问题
I read that, "..The ordering operator has to buffer all elements it receives. Then, when it receives a watermark it can sort all elements that have a timestamp that is lower than the watermark and emit them in the sorted order. This is correct because the watermark signals that not more elements can arrive that would be intermixed with the sorted elements..." - https://cwiki.apache.org/confluence/display/FLINK/Time+and+Order+in+Streams
Hence, it seems that the watermark serves as a signal to the following operator, for beginning processing. I guess, that's what also a Trigger does. What's the difference between the two?
回答1:
You can think of watermarks as special records that tell an operator what (event-) time it is. When an operator receives a watermark, it compares the watermark with its current time and other watermarks it received from different stream partitions.
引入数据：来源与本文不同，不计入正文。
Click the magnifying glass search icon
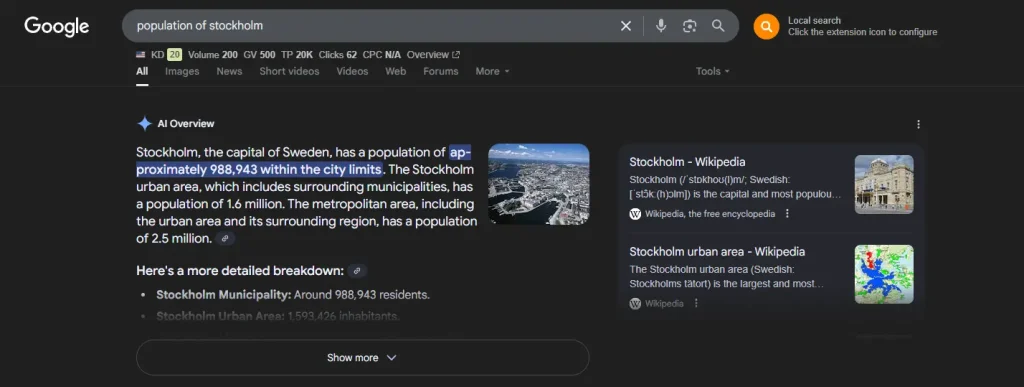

Depending on the comparison, the operator advances its own clock.
Some operators register timers (windows, time-based joins, custom implementations). An operator triggers a timer when the clock of the operator passes the time for which the timer was registered.
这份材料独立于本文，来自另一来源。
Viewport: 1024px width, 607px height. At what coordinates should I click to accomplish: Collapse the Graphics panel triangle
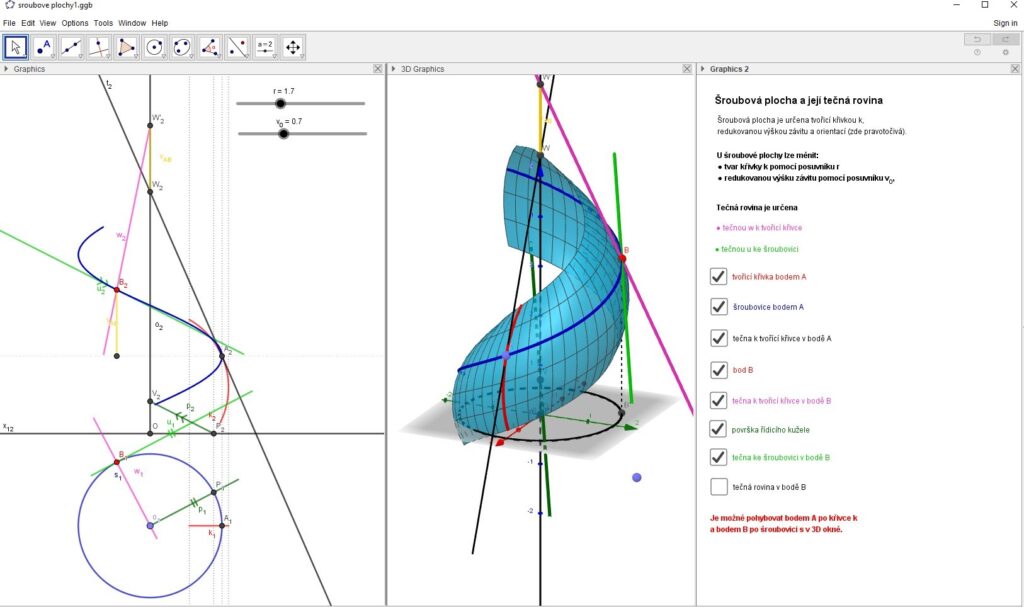[x=6, y=69]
So, watermarks and timers are two different things. Watermarks tell an operator what time it is and the operator triggers a timer at the right point in time.
回答2:
A Watermark can be thought of as an assertion that an event time stream is now complete up to a particular timestamp. When a Watermark is processed by an operator it will cause the firing of any relevant event time timers. The operators that use EventTimeTimers are EventTimeWindows and ProcessFunctions.
Triggers are part of the window API and define when Windows will produce results. An EventTimeTrigger wraps around an event time timer that is called when an suitably large Watermark is processed, indicating that the window is now complete.